Ingredients
Equipment
Method
- Plump the apricots: Place halved dried apricots in a bowl and cover with boiling water. Soak for 30 minutes, then drain well.
- Season the chicken: Sprinkle both sides of all chicken thighs evenly with 3/4 tsp kosher salt. Let sit at room temperature while the pan heats.
- Brown the chicken: Heat 2 tbsp olive oil in a large deep skillet over high heat. Place chicken skin-side down and cook without moving for 8 to 10 minutes until deeply golden. Flip and cook the flesh side for 1 minute, then transfer to a plate. The chicken is not fully cooked at this stage.
- Saute aromatics and spices: Discard all but 2 tbsp of fat from the skillet. Reduce heat to medium. Add onion and cook 3 minutes. Add garlic and cook 1 minute. Add all of the Ras el hanout spice blend and stir for 30 seconds.

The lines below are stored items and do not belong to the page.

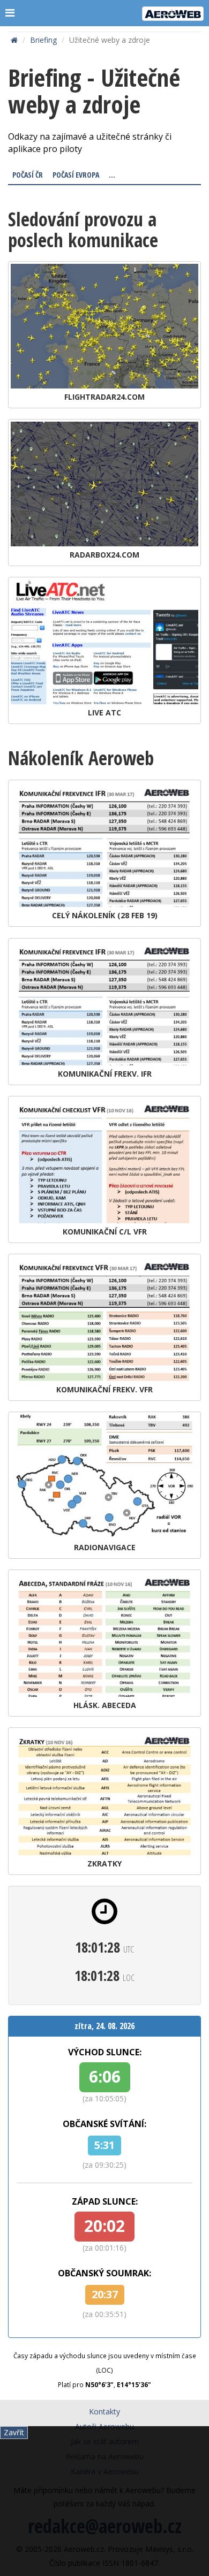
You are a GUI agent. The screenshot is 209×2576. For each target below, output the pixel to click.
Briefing (43, 40)
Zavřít (14, 2432)
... (112, 175)
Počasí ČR (27, 175)
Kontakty (104, 2411)
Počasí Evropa (76, 175)
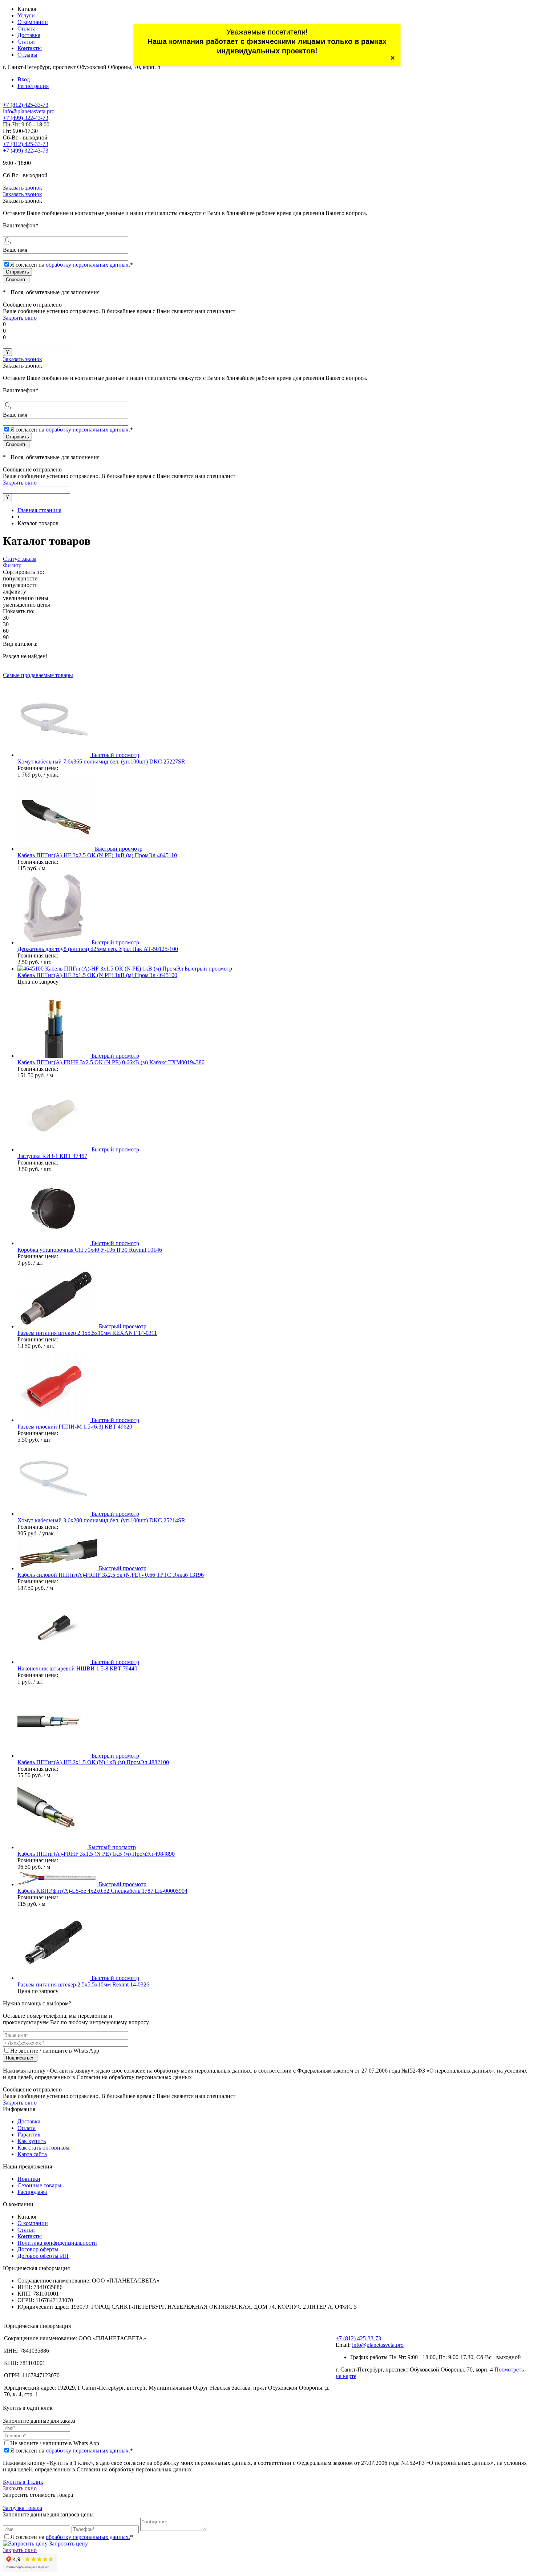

- Build the tagine sauce: Add cinnamon stick, crushed tomatoes, drained chickpeas, drained apricots, chicken stock, and preserved lemon rind. Stir to combine, scraping up any browned bits from the bottom. Place browned chicken on top, skin-side up.
- Simmer covered: Bring to a gentle simmer, cover with lid or foil, and cook for 5 minutes on medium-low heat.
- Simmer uncovered: Remove lid and cook for 20 more minutes, or until the internal temperature of the chicken reaches at least 158 degrees F (70 degrees C).
- Rest and serve: Remove from heat and rest 5 minutes. Serve over couscous, topped with fresh cilantro.
Notes
CHICKEN: Bone-in skin-on thighs are best. Drumsticks work too, use 10. For boneless thighs: sear briefly, remove, build sauce, return chicken for last 5 minutes only. For breast: cook through, slice, stir into finished sauce just before serving. PRESERVED LEMON: Use rind only. Scrape off pith and pulp, rinse under cold water, then mince finely. Substitute with zest of 1 fresh lemon. SPICES: Missing 1 or 2 is fine, just increase the others slightly. OLIVE VERSION: Swap apricots for 1 cup pitted kalamata olives, no soaking needed. STORAGE: Refrigerator up to 4 days. Freezer up to 3 months. Reheat on stovetop with a splash of stock or in microwave.